Just from this excerpt:
Sensors in the aircraft that report how high its nose is pointed relative to oncoming air varied by almost 60 degrees. One of the “angle-of-attack” gauges read 15.3 degrees, likely an accurate reading for a plane taking off. The other erroneously read 74.5 degrees - which would suggest a plane pointing almost straight skyward.
One relatively educated pilot with enough experience can get an idea about the expertise of the the experts.
There are secondary indications for the angle of attack. The fact that the guys from Africa didn't recognize the situation accordingly led to additional errors. Maybe they are not to blame entirely - sure. But I highly doubt that they did everything they could.
This link, as many others, contains information that is incomplete or poorly written or somehow distorted.
Just like they tried to make Emirates crew heroes for destroying perfectly good 777 recently, due to incompetency.
Or A330 crew that never managed to recognize the situation the aircraft was in and entered the wrong commands.
Again, around 400 MAXs flew and would've continue to fly without a problem if it wasn't for that crash. Miraculously, in between Lion and Ethiopian those planes worked surviving similar issues.
Now: Boeing is baaad.
Airbus might be the good guys of the day.

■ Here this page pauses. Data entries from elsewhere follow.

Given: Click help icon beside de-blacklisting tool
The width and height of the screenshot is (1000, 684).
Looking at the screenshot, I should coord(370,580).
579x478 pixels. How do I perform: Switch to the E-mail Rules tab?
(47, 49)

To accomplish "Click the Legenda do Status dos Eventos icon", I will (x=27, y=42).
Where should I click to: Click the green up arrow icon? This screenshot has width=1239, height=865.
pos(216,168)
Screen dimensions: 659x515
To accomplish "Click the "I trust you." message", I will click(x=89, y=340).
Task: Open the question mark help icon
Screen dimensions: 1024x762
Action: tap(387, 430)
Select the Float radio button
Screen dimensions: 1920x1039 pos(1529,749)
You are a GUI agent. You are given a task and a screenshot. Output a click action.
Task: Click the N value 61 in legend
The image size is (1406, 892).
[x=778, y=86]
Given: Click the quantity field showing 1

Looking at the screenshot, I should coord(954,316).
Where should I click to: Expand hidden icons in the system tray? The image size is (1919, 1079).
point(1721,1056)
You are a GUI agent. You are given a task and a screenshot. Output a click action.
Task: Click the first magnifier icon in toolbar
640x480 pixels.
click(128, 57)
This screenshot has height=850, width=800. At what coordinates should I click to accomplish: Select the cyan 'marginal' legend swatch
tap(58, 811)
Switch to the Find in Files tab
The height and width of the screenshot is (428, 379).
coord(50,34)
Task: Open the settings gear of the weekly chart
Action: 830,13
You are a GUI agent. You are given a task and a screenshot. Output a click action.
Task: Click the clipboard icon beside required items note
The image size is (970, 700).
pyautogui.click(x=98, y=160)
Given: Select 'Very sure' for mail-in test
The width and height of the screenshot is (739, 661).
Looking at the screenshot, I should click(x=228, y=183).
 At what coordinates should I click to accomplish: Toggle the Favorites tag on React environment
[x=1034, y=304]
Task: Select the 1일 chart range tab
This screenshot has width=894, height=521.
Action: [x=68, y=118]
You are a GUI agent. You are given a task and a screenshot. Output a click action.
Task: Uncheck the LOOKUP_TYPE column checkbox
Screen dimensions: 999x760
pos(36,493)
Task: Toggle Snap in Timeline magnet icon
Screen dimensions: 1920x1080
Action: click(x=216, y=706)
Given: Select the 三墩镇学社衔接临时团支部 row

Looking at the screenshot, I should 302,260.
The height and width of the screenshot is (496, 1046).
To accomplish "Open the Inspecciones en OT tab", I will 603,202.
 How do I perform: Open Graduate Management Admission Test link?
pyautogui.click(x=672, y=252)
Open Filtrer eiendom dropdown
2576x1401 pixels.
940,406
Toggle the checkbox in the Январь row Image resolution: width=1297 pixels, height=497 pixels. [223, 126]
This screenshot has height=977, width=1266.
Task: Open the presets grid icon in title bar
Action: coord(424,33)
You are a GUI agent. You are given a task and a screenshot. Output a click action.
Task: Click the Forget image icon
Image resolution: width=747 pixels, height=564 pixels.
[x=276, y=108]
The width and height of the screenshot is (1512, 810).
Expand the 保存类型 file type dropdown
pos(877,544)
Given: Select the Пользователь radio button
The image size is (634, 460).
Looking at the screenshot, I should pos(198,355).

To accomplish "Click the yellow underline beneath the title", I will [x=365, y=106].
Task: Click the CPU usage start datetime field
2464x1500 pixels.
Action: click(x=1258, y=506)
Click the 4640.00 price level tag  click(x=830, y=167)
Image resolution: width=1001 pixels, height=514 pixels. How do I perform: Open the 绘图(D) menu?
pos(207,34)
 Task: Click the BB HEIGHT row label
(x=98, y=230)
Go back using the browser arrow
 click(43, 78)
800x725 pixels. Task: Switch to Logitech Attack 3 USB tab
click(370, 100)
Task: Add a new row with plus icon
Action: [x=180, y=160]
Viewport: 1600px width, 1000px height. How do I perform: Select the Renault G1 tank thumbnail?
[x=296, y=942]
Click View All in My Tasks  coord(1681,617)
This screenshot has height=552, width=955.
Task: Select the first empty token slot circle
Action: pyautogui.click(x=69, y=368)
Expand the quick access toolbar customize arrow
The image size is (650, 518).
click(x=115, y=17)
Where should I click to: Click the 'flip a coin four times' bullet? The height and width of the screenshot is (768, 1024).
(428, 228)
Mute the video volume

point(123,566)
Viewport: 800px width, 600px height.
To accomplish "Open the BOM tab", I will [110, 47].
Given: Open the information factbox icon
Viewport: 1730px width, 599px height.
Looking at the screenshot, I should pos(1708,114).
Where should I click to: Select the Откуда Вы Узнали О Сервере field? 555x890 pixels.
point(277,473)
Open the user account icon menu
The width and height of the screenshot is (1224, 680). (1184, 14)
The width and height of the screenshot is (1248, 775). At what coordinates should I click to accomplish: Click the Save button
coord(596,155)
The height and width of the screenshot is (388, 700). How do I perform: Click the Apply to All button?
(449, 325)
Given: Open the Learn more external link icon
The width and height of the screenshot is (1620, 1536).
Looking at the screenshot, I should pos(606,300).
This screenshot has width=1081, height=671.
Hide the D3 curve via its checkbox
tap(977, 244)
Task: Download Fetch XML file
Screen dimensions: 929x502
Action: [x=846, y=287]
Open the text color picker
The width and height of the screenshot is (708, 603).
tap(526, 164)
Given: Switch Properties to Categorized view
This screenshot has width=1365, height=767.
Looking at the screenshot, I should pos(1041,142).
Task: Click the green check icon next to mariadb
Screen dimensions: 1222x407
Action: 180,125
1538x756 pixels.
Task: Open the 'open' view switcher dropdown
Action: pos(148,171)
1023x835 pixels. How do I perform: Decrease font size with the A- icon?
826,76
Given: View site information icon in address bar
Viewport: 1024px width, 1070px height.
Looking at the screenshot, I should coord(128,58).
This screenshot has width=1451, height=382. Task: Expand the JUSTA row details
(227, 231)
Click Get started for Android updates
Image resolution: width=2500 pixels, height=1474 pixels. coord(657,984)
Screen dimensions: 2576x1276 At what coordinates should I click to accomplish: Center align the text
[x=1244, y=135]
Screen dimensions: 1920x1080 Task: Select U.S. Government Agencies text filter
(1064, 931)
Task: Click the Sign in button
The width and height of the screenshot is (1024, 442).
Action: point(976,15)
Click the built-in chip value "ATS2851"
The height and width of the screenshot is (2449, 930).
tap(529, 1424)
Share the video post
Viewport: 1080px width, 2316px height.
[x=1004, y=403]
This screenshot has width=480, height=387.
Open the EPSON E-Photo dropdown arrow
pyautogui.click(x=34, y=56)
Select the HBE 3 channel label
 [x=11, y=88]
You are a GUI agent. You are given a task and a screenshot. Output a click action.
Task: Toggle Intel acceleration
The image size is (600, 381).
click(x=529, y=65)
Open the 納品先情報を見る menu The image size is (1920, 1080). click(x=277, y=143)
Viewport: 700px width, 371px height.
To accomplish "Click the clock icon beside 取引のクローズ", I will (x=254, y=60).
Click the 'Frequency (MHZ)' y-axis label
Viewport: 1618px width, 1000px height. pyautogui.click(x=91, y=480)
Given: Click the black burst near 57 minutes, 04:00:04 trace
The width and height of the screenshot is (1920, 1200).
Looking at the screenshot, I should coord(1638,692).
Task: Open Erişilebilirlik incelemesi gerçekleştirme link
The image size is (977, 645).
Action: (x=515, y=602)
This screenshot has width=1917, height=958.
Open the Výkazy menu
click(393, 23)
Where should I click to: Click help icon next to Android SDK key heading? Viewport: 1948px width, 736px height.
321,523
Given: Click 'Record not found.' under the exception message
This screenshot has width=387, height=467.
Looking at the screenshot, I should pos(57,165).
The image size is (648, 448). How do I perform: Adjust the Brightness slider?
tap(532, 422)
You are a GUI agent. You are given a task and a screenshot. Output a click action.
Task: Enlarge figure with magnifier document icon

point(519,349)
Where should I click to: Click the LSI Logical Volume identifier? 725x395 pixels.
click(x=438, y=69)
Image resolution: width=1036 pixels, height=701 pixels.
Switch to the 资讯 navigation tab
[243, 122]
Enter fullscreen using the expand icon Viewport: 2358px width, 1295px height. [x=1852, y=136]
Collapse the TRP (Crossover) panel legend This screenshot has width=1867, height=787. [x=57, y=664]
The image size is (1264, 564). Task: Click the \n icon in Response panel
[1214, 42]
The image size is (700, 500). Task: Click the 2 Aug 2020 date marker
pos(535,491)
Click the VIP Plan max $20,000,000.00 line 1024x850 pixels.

Oh no, wait: months ago two lady pilots in India flew with their gear down for half of their flight without even recognizing the problem. I should retract my statement. Airbus are not the good guys, they didn't put an idiot proof system indicating that the gear is down repeatedly. Let's not blame them, let's blame the manufacturer, so in case of something the company to be able to get the insurance.
People are people. They do make mistakes. Accidents happen. The fuss is useless. It harms the manufacturer and many airlines, who, by the way - struggle enough to survive even before situations like that.